--- Material for the task ---

╔══

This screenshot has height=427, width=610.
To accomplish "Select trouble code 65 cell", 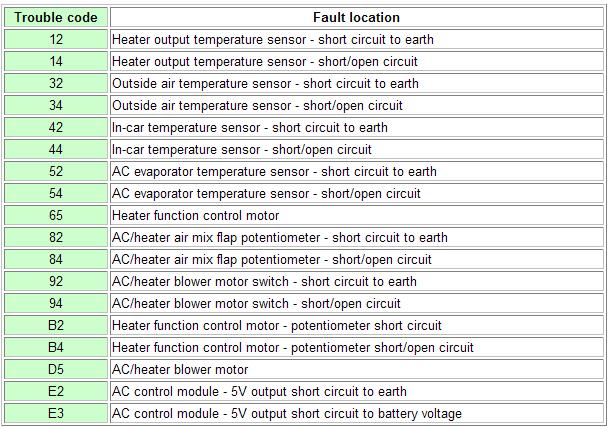I will tap(56, 216).
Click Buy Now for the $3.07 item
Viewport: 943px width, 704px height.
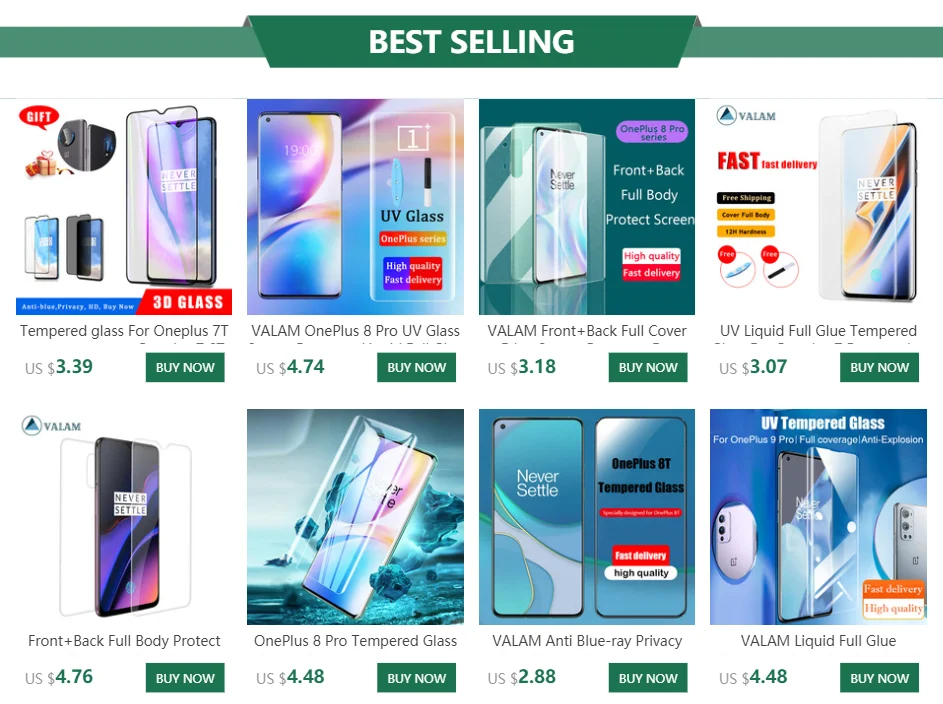coord(880,367)
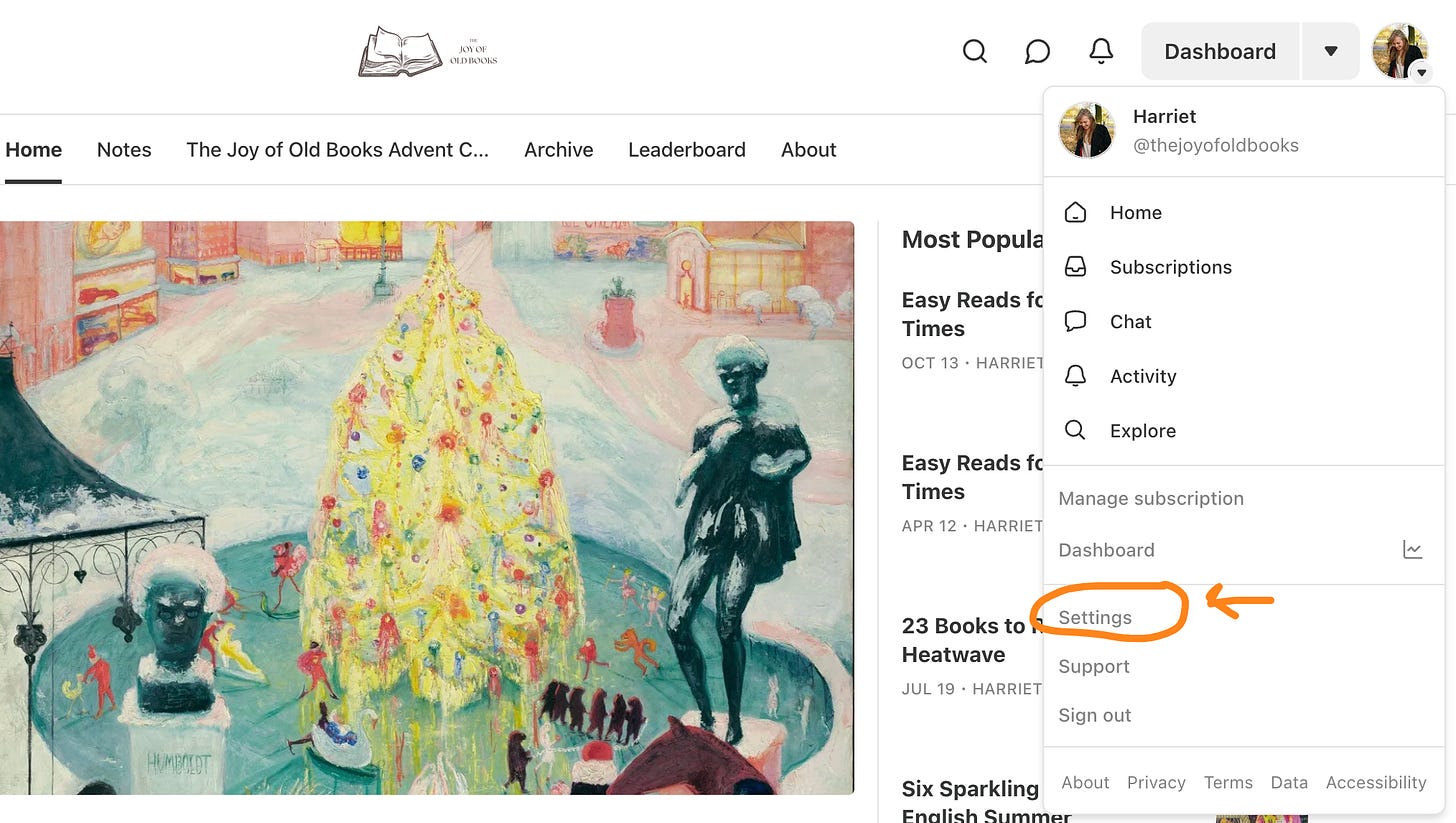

╚══

--- What you have to do ---
Your reply should hold only the lines running from the one with "Click Buy Now for the $3.07 item" to the end of the data above, set down exactly, pictures omitted.

--- Answer ---
Click Buy Now for the $3.07 item
Viewport: 943px width, 704px height.
coord(880,367)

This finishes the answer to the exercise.